Two weeks later, Myron faxes Doggett from Wyoming to say he has gone into hiding. Scully asks her new partner if he thinks the creature will come after them; Doggett believes they shot it, and is more concerned that their superiors aren't happy with the field report. Scully assures him that he'll get used to that. Then she admits she never had a desk in the X-Files office, and will make sure Doggett gets one. She puts Mulder's name plate away in a drawer.
The X-Files puts forth another nominee in the competition for Most Disgusting Creature Ever Seen On Television, and Scully kicks Mulder out of his desk -- or at least buries him in it, as the symbolism of the name plate suggests. There's nothing really wrong with "Patience" except that viewers are losing it. If the writers need to establish Doggett, his relationship with Scully and the terms of their partnership, fine. If they want to use a Monster of the Week story to do so, fine. But tell us why Scully would care about this particular monster at this particular time, rather than continuing to look for Mulder. And for heaven's sake, give us some compelling reason why she'd suddenly decide to take his name off their cases, other than the mere discovery that Doggett isn't the worst guy in the world.

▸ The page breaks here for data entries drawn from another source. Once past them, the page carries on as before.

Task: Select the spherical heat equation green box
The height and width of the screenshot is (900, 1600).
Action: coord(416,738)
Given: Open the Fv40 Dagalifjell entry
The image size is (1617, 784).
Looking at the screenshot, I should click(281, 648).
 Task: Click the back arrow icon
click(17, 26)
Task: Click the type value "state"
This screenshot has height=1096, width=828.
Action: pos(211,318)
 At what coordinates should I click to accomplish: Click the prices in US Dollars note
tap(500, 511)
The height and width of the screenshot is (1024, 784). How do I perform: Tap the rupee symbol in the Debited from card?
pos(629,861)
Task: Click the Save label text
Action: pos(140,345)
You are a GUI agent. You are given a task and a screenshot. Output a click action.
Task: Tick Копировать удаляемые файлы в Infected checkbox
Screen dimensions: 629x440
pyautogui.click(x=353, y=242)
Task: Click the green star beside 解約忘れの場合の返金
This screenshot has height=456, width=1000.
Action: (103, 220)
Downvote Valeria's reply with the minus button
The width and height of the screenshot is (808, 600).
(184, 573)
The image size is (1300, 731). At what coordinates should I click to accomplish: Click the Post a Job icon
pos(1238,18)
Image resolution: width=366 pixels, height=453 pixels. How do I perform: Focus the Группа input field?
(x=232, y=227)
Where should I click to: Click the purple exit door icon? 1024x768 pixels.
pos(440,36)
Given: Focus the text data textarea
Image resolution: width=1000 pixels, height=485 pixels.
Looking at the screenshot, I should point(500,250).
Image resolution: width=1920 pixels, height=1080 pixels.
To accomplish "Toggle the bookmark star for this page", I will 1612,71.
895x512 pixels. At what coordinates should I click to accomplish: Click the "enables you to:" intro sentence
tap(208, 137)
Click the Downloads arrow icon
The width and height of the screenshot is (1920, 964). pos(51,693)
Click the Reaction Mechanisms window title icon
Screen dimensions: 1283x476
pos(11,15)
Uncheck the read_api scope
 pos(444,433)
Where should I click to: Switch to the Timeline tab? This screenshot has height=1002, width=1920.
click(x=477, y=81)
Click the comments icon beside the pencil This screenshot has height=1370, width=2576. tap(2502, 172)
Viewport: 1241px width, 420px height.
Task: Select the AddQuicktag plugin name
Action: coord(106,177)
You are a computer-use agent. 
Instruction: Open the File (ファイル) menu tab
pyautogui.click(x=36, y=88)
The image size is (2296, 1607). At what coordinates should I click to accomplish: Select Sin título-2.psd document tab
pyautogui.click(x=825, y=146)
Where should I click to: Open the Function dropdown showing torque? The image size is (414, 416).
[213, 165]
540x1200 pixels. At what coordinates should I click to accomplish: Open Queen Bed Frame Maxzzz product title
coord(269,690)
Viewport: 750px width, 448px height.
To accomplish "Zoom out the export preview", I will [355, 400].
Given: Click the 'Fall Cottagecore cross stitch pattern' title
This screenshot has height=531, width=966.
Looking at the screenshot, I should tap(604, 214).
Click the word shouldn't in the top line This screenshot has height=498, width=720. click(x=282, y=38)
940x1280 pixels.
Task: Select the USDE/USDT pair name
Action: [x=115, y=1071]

This episode has a high nausea factor -- masticated fingers, blood-soaked clothing, a creature with gore all over its black-eyed, sharp-toothed visage. Scully must be past the first trimester because she doesn't even flinch; I was ready to puke and I'm not even pregnant. No silent victims here -- we get to hear everyone scream, even Doggett. Yet it's not very satisfying, watching a bunch of elderly people and a detective get torn apart. Doggett doesn't really have to tie Scully to the paranormal to make cops look at her strangely. All he needed to do was say that she'd worked on lots of cases as unpleasant as this one.
I don't really understand why someone terrified of a bat-man started collecting bats, yet apparently didn't learn much about how to hide from them. Seems to me that moving to Iceland would have been just as effective as staying indoors at night for 40 years. I won't even get started on the creature coming back from the dead in 1956 -- the episode has the grace never to use the word "vampire," but that issue should intrigue Scully, who has met various incarnations of vampires and even sort of dated one. I'm completely lost about what happened to Ariel's body, something Ernie explained through tears that clouded his speech. But it's not important anyway, except as the catalyst that ties the murders together and gives Scully a clever theory about where to look for the creature next.
Coming attractions -- more gore, as Scully is threatened by an icky brain-destroying cult! If I were she, I'd choose to risk my life chasing the shape-shifting aliens who kidnapped Mulder, rather than dealing with gross small-town horrors.